-- Begin Records shown --

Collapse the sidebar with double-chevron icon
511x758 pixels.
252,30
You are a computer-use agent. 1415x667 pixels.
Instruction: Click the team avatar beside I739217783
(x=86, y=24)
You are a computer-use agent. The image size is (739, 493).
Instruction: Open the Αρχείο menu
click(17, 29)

-- End Records shown --
-- Begin Records shown --

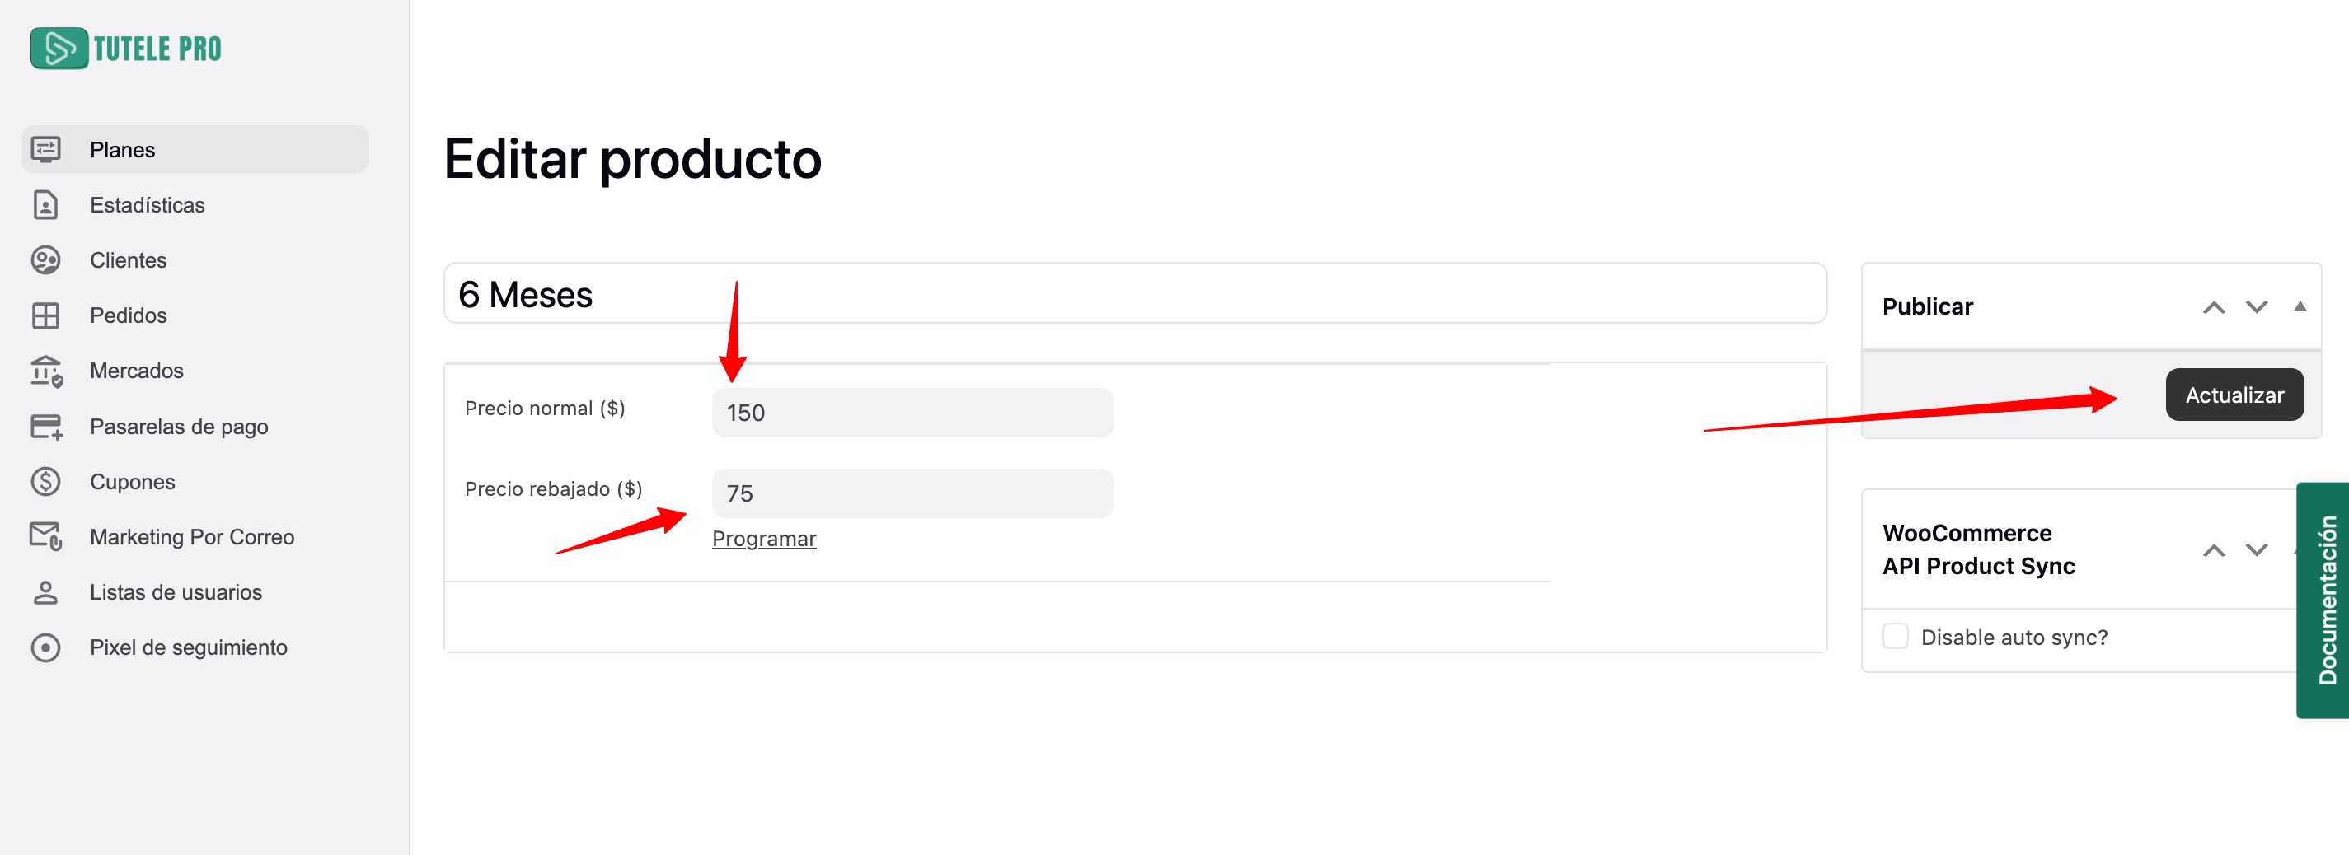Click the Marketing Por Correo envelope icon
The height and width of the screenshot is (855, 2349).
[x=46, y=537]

-- End Records shown --

- Stated problem -
Copy out the entries from the line containing "Collapse the sidebar with double-chevron icon" through the line containing "click(17, 29)", both of those lines included, reproducing each line unchanged.

- Exercise solution -
Collapse the sidebar with double-chevron icon
511x758 pixels.
252,30
You are a computer-use agent. 1415x667 pixels.
Instruction: Click the team avatar beside I739217783
(x=86, y=24)
You are a computer-use agent. The image size is (739, 493).
Instruction: Open the Αρχείο menu
click(17, 29)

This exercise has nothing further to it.